We’re told where the nearest emergency shelters are and which ones take pets. 

Handymen post their cell phone numbers, and people exchange tips on how to prepare. Such as:
  • Have a “go-bag” ready in case you need to evacuate.
  • Be able to find the flashlight and candles in the dark.
  • Charge your cell phones and fill your cars' gas tanks.
  • Don’t forget to bring your rubber boots in the house.
  • Get up to date on laundry.
  • Fill the tub with water.
  • Watch out for snakes and fire ants after the storm.
  • Don’t drive through water.

Except for the part about the rubber boots I did all of that. I still can't find my boots. They must be buried under all the equipment that rearranged itself in my garden shed when it flooded.  

When Irene blew through our town, she took down trees and power lines. She moved the river and the rains around to flood buildings and streets. She sent debris flying through the air and floating on muddy, moving water. 

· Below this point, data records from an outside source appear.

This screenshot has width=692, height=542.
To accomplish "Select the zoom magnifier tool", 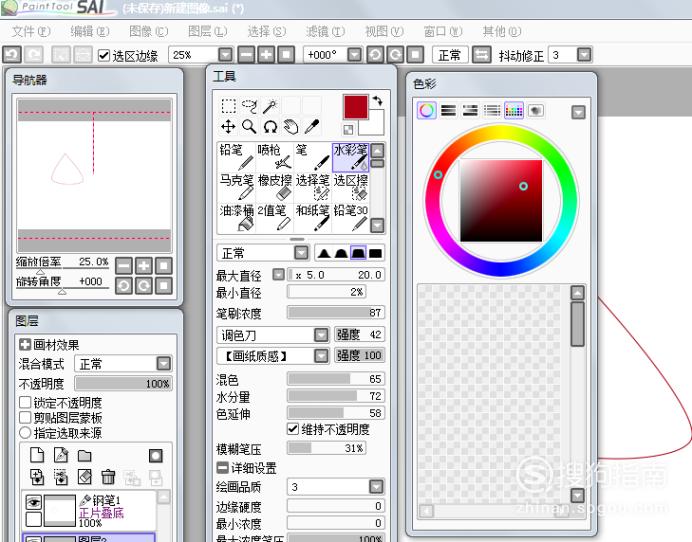I will [x=249, y=127].
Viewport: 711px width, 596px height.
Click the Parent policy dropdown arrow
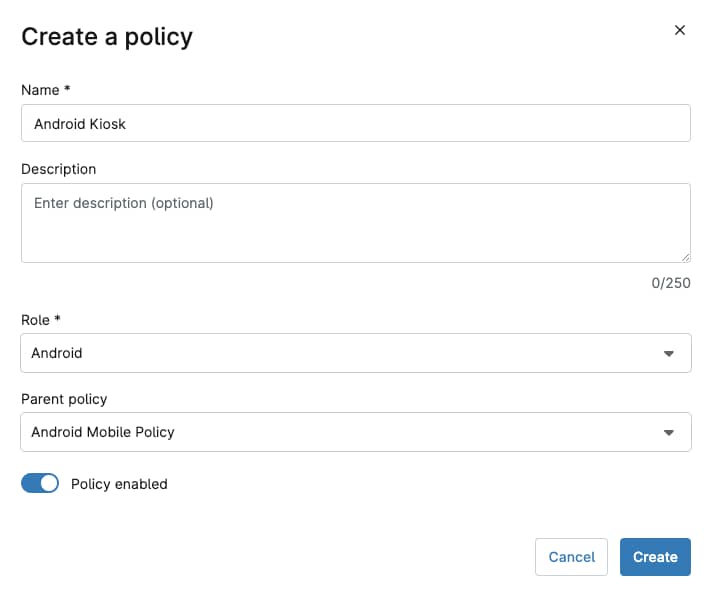coord(668,432)
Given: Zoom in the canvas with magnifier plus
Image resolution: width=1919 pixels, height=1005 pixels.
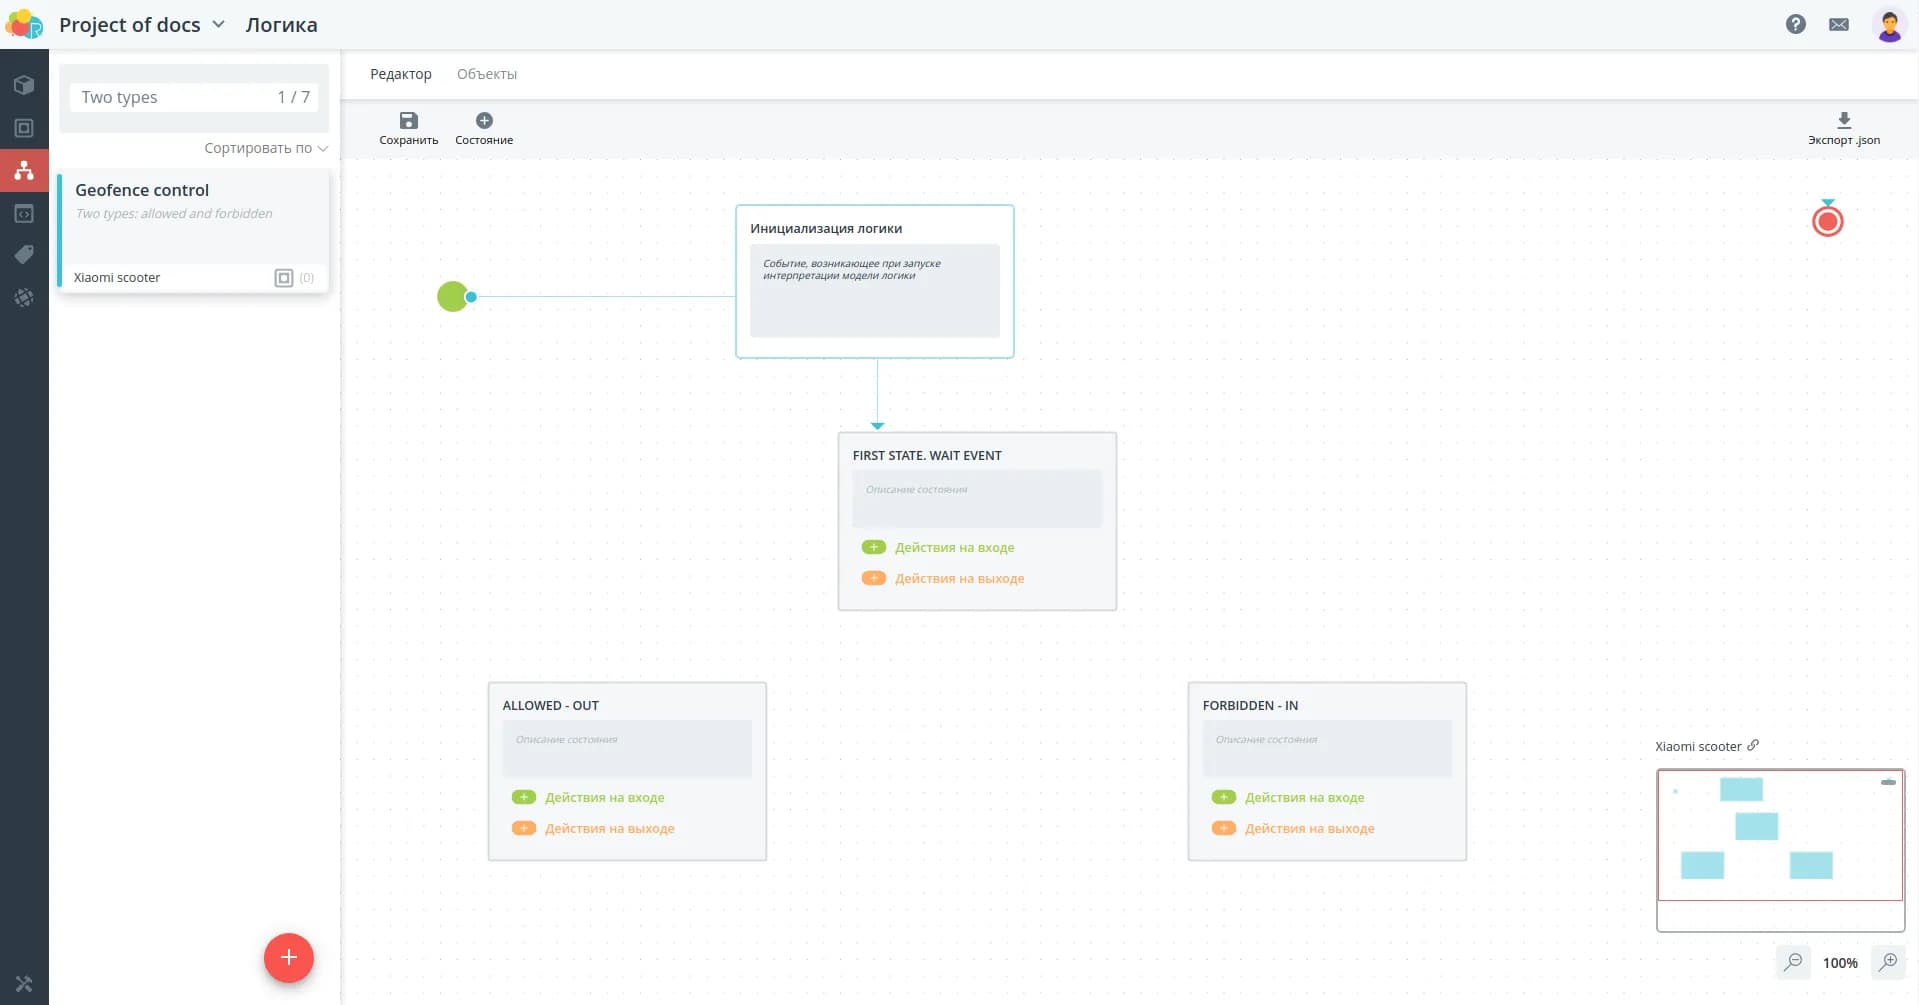Looking at the screenshot, I should point(1887,962).
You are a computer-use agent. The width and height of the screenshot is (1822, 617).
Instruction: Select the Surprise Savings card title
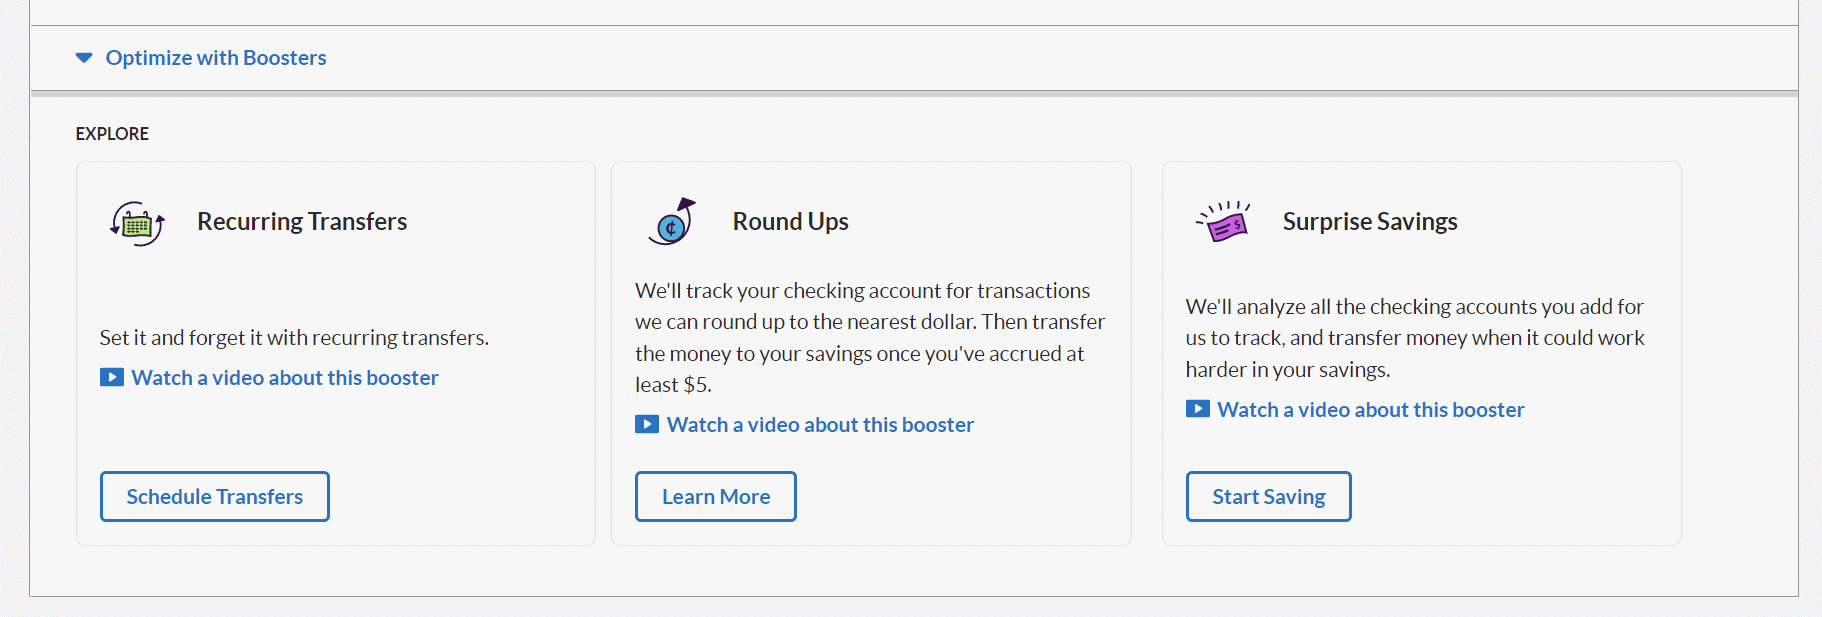coord(1370,221)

You can just catch a glimpse of my blue chair, the one I photographed when 
I wrote about the color periwinkle last week. Eventually, it was totally submerged. 

This was a common scene around town last Sunday. 
In North Carolina alone, four people died as a result of the hurricane

Afterwards, on that beautifully sunny day that follows a hurricane, neighbors were outside, sharing wheelbarrows, chain saws, jumper cables, wet/dry vacs, generators, and food.

Volunteers from our "pretty committee" cleared common areas around our parks, waterways and public buildings, knowing that the town's maintenance crew had their hands full.

Mr. Lucky spent most of the morning helping a neighbor tow his boat back to its pier after it broke loose and lodged itself in a nearby mash land.

The town manager and others with white collar jobs at town hall were in the ditches -- literally -- clearing debris so roads could be cleared and services restored. We were without power for only two days.

This sign is another example of how my town's government went to bat for residents 
so opportunists couldn't take advantage of a bad situation. 

Many people were not as fortunate as we were. Friends on the Outer Banks had to leave their homes and hope for the best. One neighbor had to relocate when a tree fell on the roof above her bedroom. Roofs blew off, cars filled with water, and windows shattered. We're having to replace a furnace, duct work, and a vehicle, but we're grateful our losses are replaceable.  

Usually, when Realtors talk about location, they mean schools, the view, and how close the property is to shopping or transportation.

But location also means the spirit of the town, and its ability to weather storms of any kind. If your house is on the market, and you live in a town that is friendly, well-managed, and has fire, EMS, police and other services nearby, be sure your Realtor knows this and that buyers learn they get more than property when they buy your home. They buy the specifics and the spirit of the locale.